|Year : 2019 | Volume
| Issue : 2 | Page : 223-225
Ocular toxoplasmosis presenting as subretinal macrocyst
, Homayoun Nikkhah, Sahba Fekri
Ophthalmic Research Center; Department of Ophthalmology, Labbafinejad Medical Center, Shahid Beheshti University of Medical Sciences, Tehran, Iran
|Date of Submission||25-Oct-2017|
|Date of Acceptance||17-Apr-2018|
|Date of Web Publication||19-Apr-2019|
Ophthalmic Research Center, Shahid Beheshti University of Medical Sciences, No. 23, Paidarfard St., Boostan 9 St., Pasdaran Ave., Tehran 16666
Source of Support: None, Conflict of Interest: None
Purpose: To report a case of unilateral retinal detachment with a large subretinal macrocyst, representing an atypical presentation of ocular toxoplasmosis.

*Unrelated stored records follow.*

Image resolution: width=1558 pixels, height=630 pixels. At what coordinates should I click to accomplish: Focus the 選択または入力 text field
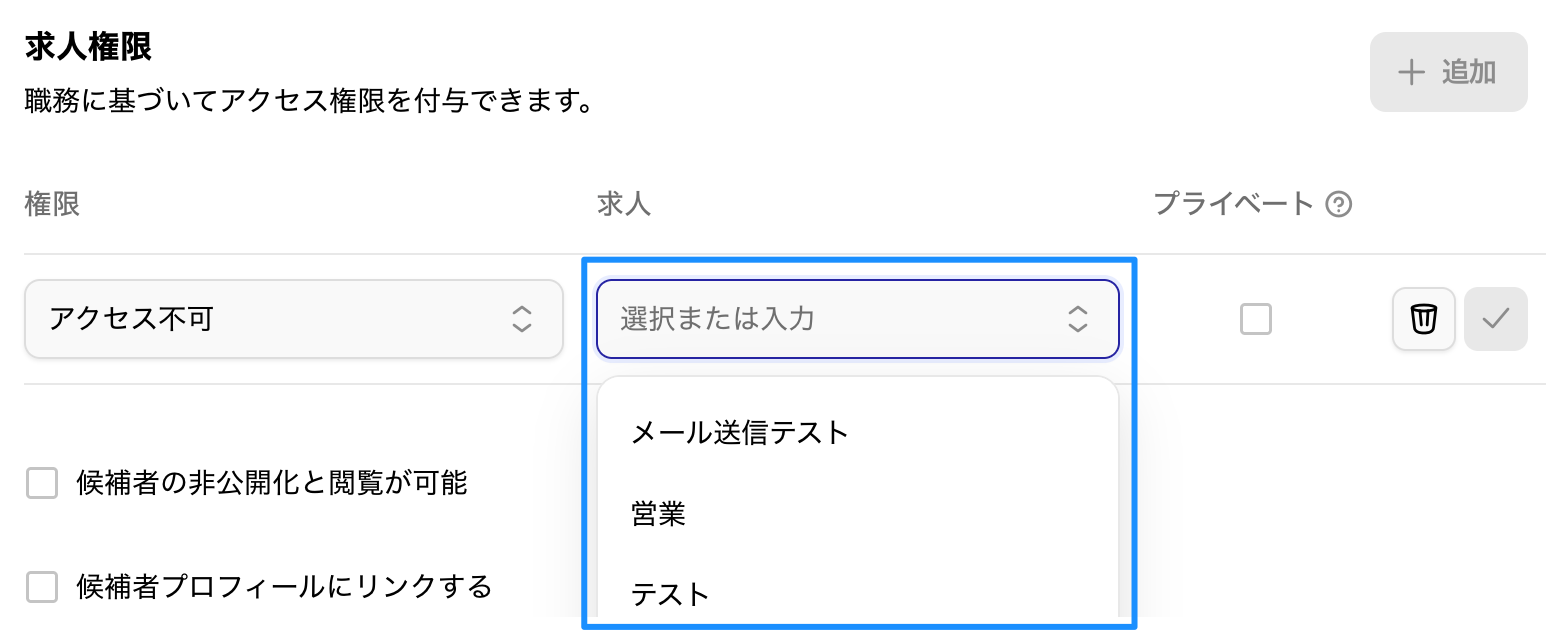[x=820, y=319]
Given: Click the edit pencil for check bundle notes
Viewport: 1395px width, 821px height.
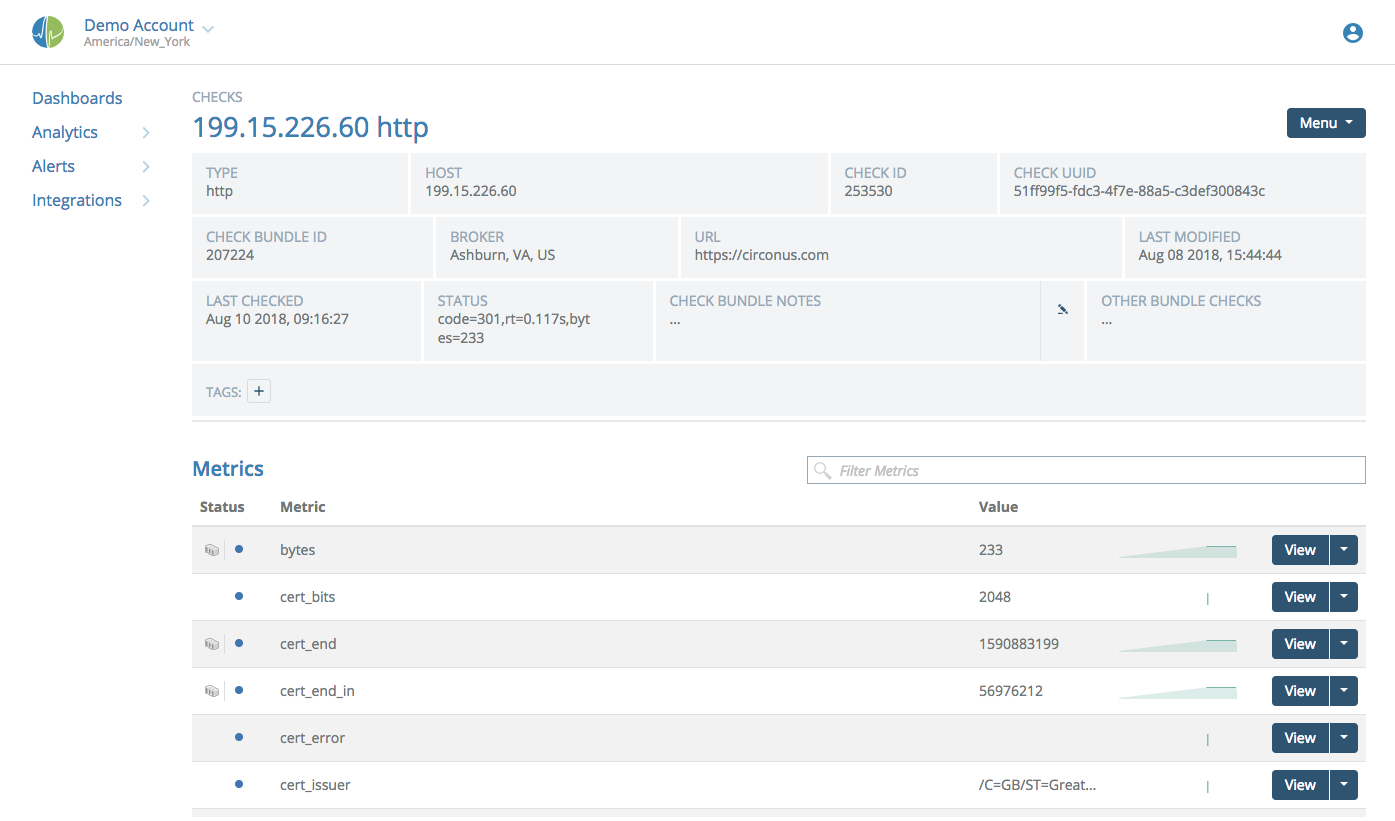Looking at the screenshot, I should pyautogui.click(x=1062, y=310).
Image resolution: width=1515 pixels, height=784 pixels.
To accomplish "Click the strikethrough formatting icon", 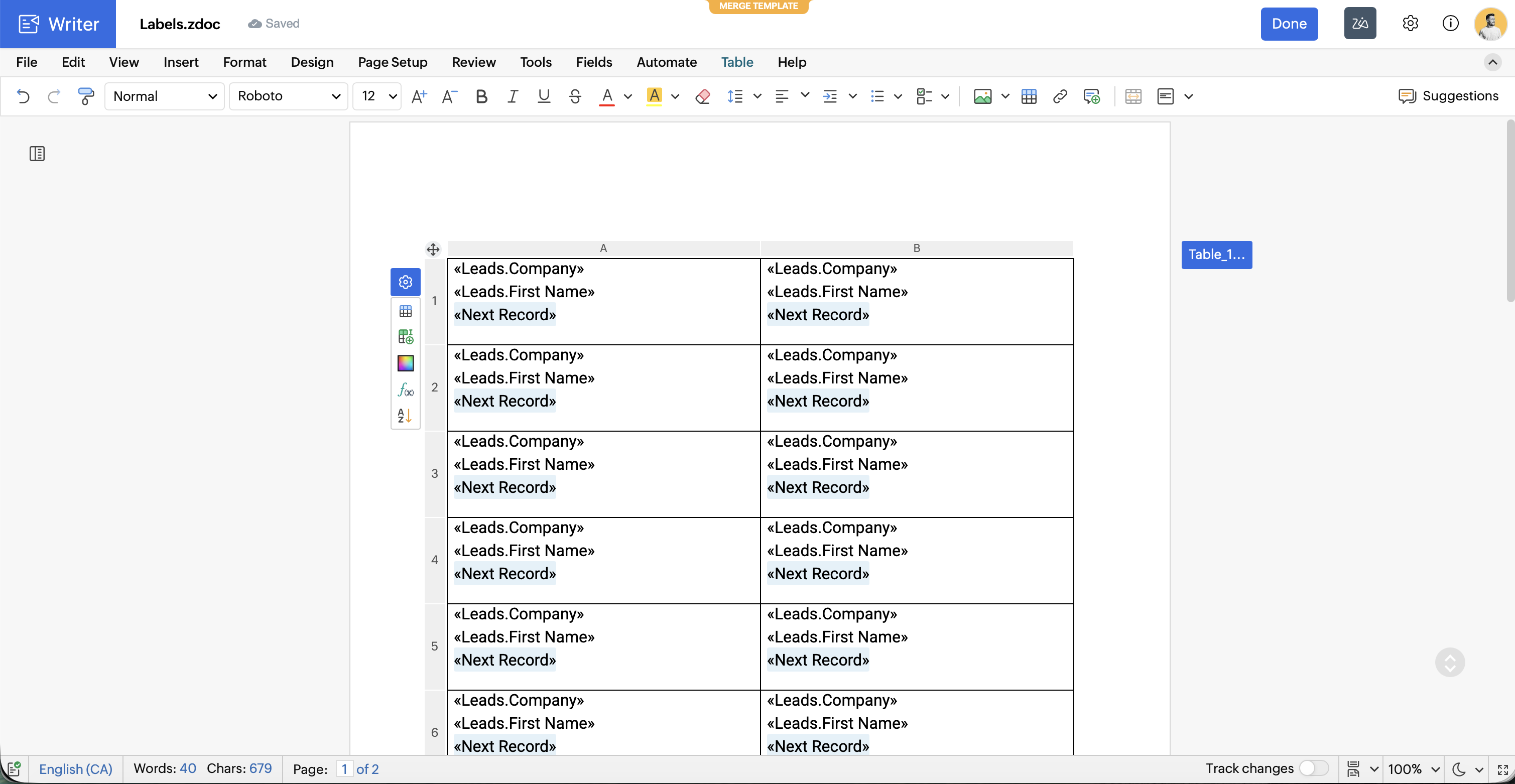I will (575, 96).
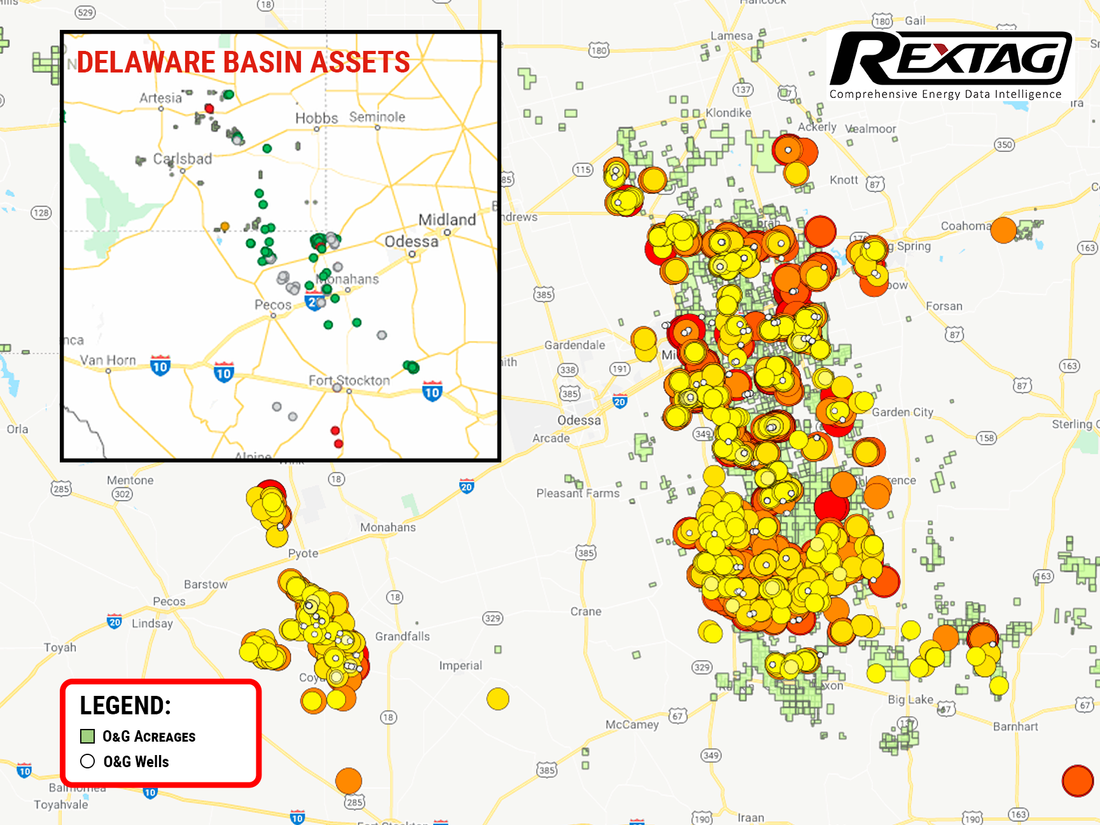1100x825 pixels.
Task: Select the Crane town label
Action: 585,611
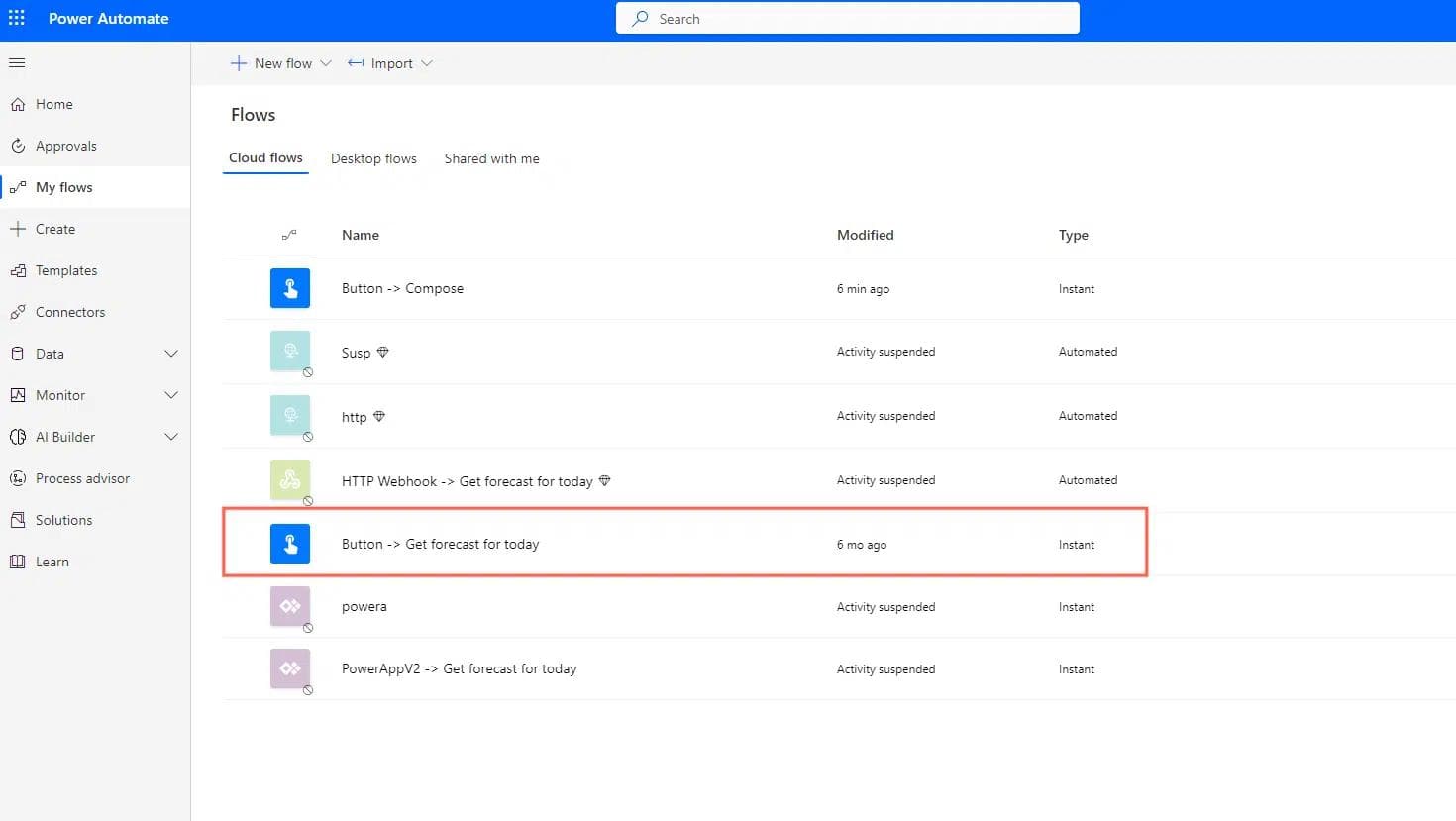Viewport: 1456px width, 821px height.
Task: Click the Button -> Compose flow icon
Action: click(290, 288)
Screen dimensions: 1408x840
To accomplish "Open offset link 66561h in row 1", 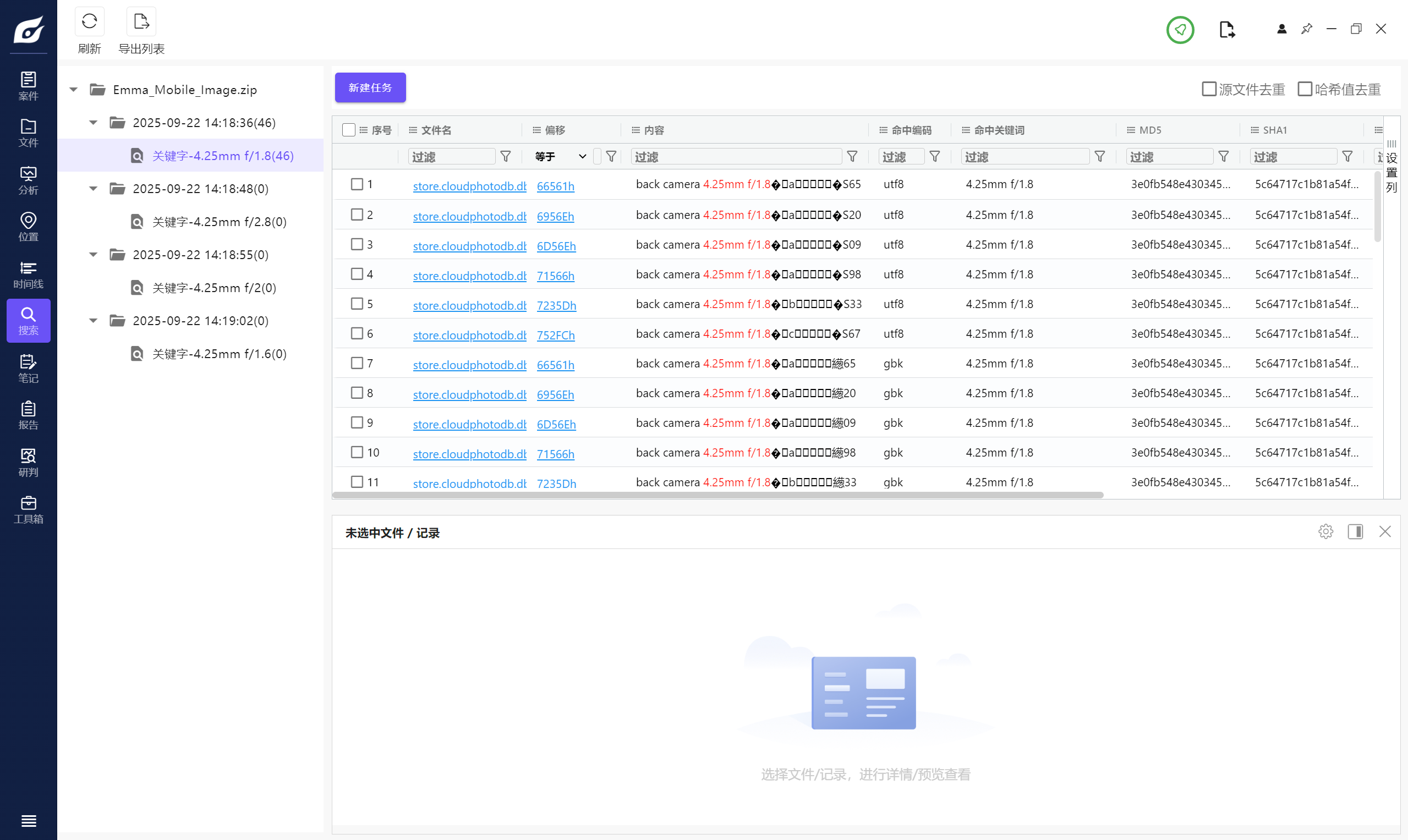I will (x=555, y=186).
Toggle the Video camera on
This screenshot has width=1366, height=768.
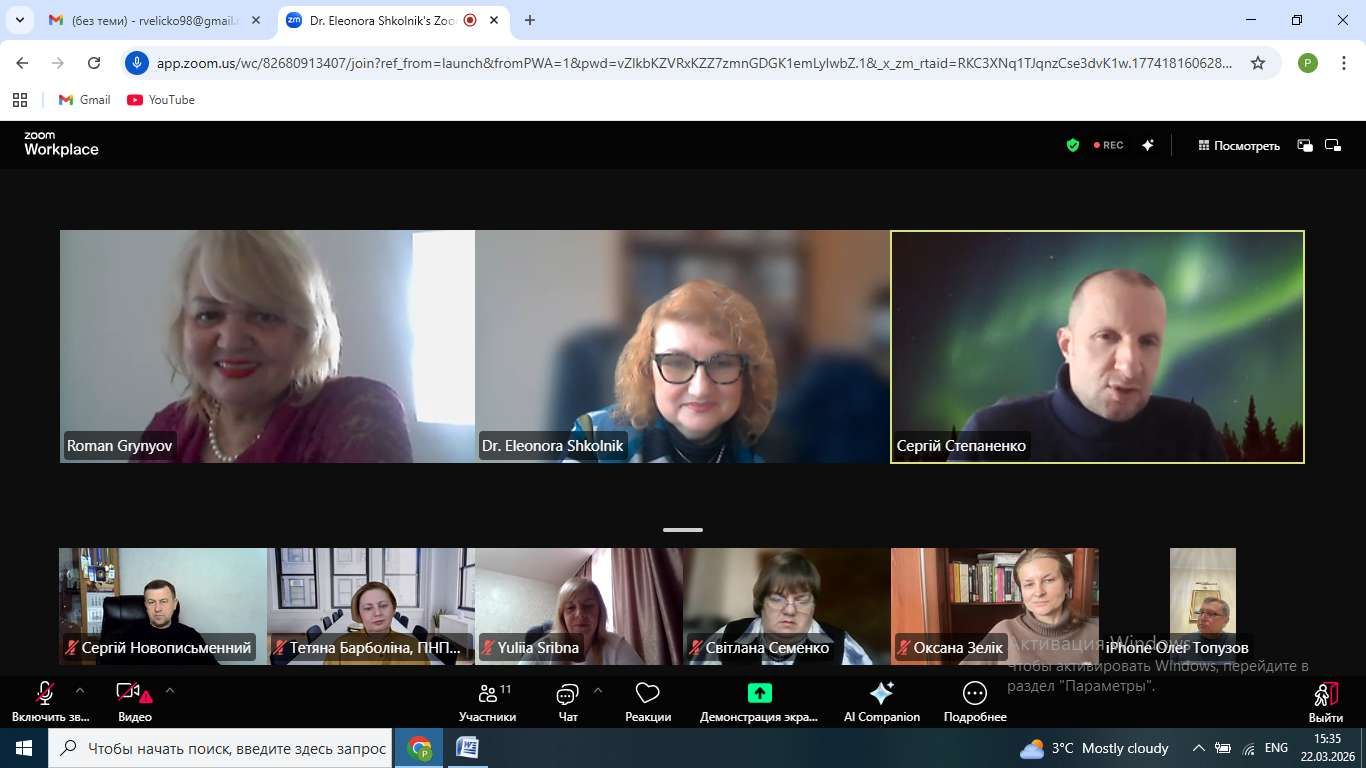128,693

Case Report: A healthy 30-year-old woman presented with a two month history of progressive visual loss in her right eye. Funduscopy revealed vitreous condensations, total retinal detachment with a large subretinal orange-red cystic mass and multiple retinal breaks sealed with surrounding retinal scars. B-scan echography showed a large subretinal cyst with non-homogenous tissue echogenicity. Pars plana deep vitrectomy and complete cyst removal were performed. Histopathologic examination of the excised cyst revealed intraretinal toxoplasma cysts containing bradyzoites. Analysis of intraocular fluids by polymerase chain reaction (PCR) and serologic tests also supported the diagnosis. After six months, the retina was completely attached with no signs of inflammation.
Conclusion: Toxoplasma retinochoroiditis should be considered in the differential diagnoses of retinal detachment with subretinal cyst.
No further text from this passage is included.